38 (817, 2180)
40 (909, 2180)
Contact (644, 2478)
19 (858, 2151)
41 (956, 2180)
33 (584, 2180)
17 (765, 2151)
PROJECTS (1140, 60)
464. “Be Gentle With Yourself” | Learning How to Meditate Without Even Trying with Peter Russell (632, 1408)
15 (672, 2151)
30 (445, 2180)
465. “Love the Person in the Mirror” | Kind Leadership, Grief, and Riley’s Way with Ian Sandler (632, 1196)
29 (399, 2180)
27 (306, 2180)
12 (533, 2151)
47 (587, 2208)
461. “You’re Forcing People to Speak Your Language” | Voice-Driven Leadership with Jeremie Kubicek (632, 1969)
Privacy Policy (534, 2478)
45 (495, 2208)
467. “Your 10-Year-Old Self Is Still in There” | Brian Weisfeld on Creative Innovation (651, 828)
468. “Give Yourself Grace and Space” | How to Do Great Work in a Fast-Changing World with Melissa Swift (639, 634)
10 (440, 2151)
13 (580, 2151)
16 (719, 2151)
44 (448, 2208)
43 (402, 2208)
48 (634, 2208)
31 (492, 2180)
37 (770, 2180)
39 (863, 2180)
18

· · · · · · ·

▶ _EXERCISE GOAL_
Everything in the data above must be reproduced exactly.

▶ _RESULT BELOW_
38 (817, 2180)
40 (909, 2180)
Contact (644, 2478)
19 (858, 2151)
41 (956, 2180)
33 (584, 2180)
17 (765, 2151)
PROJECTS (1140, 60)
464. “Be Gentle With Yourself” | Learning How to Meditate Without Even Trying with Peter Russell (632, 1408)
15 (672, 2151)
30 (445, 2180)
465. “Love the Person in the Mirror” | Kind Leadership, Grief, and Riley’s Way with Ian Sandler (632, 1196)
29 (399, 2180)
27 (306, 2180)
12 (533, 2151)
47 (587, 2208)
461. “You’re Forcing People to Speak Your Language” | Voice-Driven Leadership with Jeremie Kubicek (632, 1969)
Privacy Policy (534, 2478)
45 (495, 2208)
467. “Your 10-Year-Old Self Is Still in There” | Brian Weisfeld on Creative Innovation (651, 828)
468. “Give Yourself Grace and Space” | How to Do Great Work in a Fast-Changing World with Melissa Swift (639, 634)
10 (440, 2151)
13 (580, 2151)
16 (719, 2151)
44 (448, 2208)
43 (402, 2208)
48 (634, 2208)
31 (492, 2180)
37 (770, 2180)
39 (863, 2180)
18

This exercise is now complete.